Sekalipun saya menuruni kebiasaan ibu memasak, sayangnya anak-anak saya sendiri tidak menuruni selera saya yang menyukai sayur. Bukan mereka tidak makan sayur, mereka tetap makan tapi lebih karena bujukan atau paksaan dari orang tua mereka. Sementara Ibu dan Bapak tidak pernah secara khusus meminta apa lagi memaksa kami agar mau makan sayur. Kami hanya mencontoh mereka bahwa sebelum mengambil ikan, Ibu dan Bapak mengambil sayur terlebih dahulu. Kebisaan itu sampai sekarang secara tidak sadar terus saya praktekan di rumah.

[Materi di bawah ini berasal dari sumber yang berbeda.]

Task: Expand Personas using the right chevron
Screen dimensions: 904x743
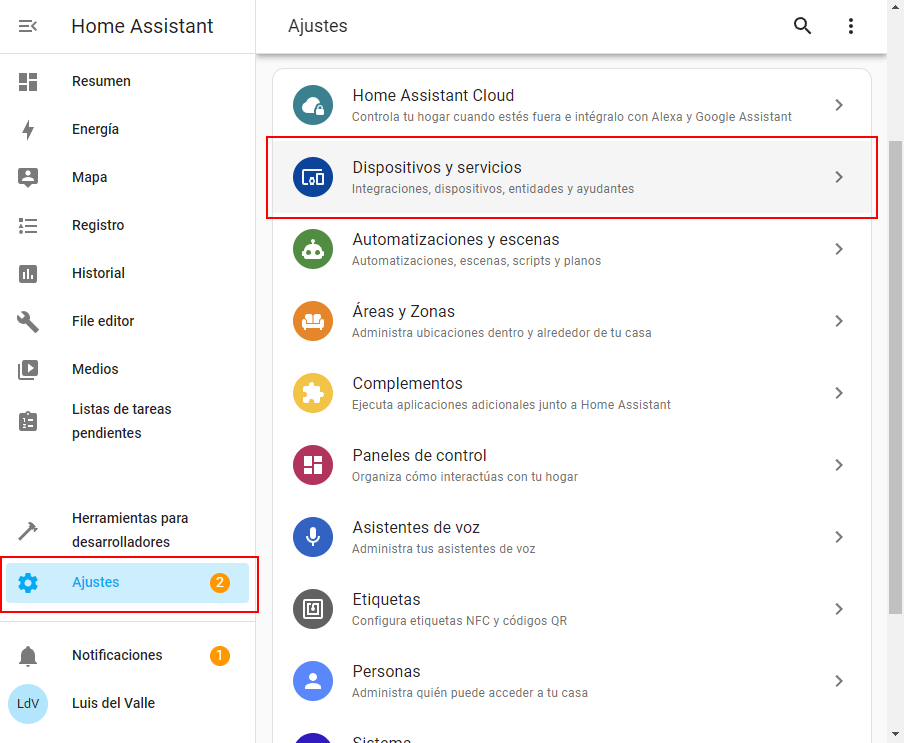Action: [839, 681]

Sayur, Kecantikan dan Green Foods
Beauty isn’t something on the outside. It’s your insides that count! You gotta eat green stuff to make sure you’re pretty on the inside. – Takayuki Ikkaku
Kemudian kegemaran makan sayur ada pamrihnya. Sudah umum dipercaya bahwa sayur bagus untuk merawat kulit. Saya seperti wanita kebanyakan bermimpi juga punya kulit mulus. Spesial untuk saya yang sayangnya tidak sudi menghabisikan waktu di salon. Maka otak kecil berharap kebisaan makan sayur akan membantu membuat kulit saya jadi cantik.
Tapi waktu terus bergulir. Beberapa susunan sel di otak saya rupanya berubah. Makan sayur sudah tak pernah lagi dihubungkan dengan kecantikan kulit. Mengkonsumsi sayuran hijau yang bebas pestisida sekarang hanya terkait dengan masalah menjaga kesehatan. Saya tidak mau sakit karena makanan!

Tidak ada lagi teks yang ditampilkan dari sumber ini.